How to Use a French Press and Actually Get It Right

Gritty coffee and weak brews are the two reasons most people go looking for a French press guide. Both are frustrating, and both are completely avoidable. The fix comes down to four variables: ratio, grind size, water temperature, and steep time. Get those right and the French press is one of the most forgiving brew methods you can use at home.

This guide covers the full method from start to pour, with exact numbers at every step. It also maps the most common problems to their causes, so when your brew doesn't land where you want it, you'll know which variable to adjust and how.

What You Need Before You Brew

Here's what to have on hand before your first brew. Most of it you likely already own.

  • French press - Any size works, from a 3-cup to a 12-cup. Our French Press Coffee Maker is compact at 350ml, portable, and easy to clean - a solid place to start.
  • Coarsely ground coffee - Freshly ground gives the best results. Pre-ground works if it's labelled for French press.
  • Grinder - A burr grinder produces uniform particle size, which is what you need for even extraction. A blade grinder chops unevenly and is one of the main reasons brews turn out gritty.
  • Kettle - Temperature-controlled is ideal, but a standard kettle works. You'll let it rest 30 seconds after boiling.
  • Filtered water - The minerals in tap water affect extraction and flavour. Filtered makes a noticeable difference.
  • Kitchen scale - A coffee scale gives the most consistent results. A tablespoon works as a backup, but weighing removes the guesswork.
  • Timer - Your phone is fine.

Getting the Ratio and Grind Right

The ratio is 1g of coffee for every 15ml of water. That's the 1:15 standard, and it produces a balanced, full-bodied cup as your starting point. If you want to dig deeper into how ratios affect strength and flavour, we've written a full guide to coffee-to-water ratios that covers espresso, pour over, and French press.

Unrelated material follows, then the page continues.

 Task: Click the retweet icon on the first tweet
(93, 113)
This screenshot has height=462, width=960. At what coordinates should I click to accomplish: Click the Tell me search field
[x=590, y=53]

Here's how that scales for different press sizes:

  • 3-cup press (350ml water): 23g coffee
  • 8-cup press (1,000ml water): 67g coffee
  • 12-cup press (1,500ml water): 100g coffee

Brew a few times with those numbers, then adjust up or down by a few grams to land where you want.

For grind size, "coarse" is the instruction everyone gives - here's what it actually means. Your grounds should look like coarse sea salt or rough breadcrumbs. You can see individual particles clearly when you pinch a small amount. Larger than table sugar, smaller than whole peppercorns. That's the window.

Why does it matter? Fine grinds pass straight through the metal mesh filter and end up in your cup as silt. They also extract faster than a coarse grind, pulling bitter compounds that drown out everything else. Gritty, bitter coffee almost always traces back to a grind that's too fine.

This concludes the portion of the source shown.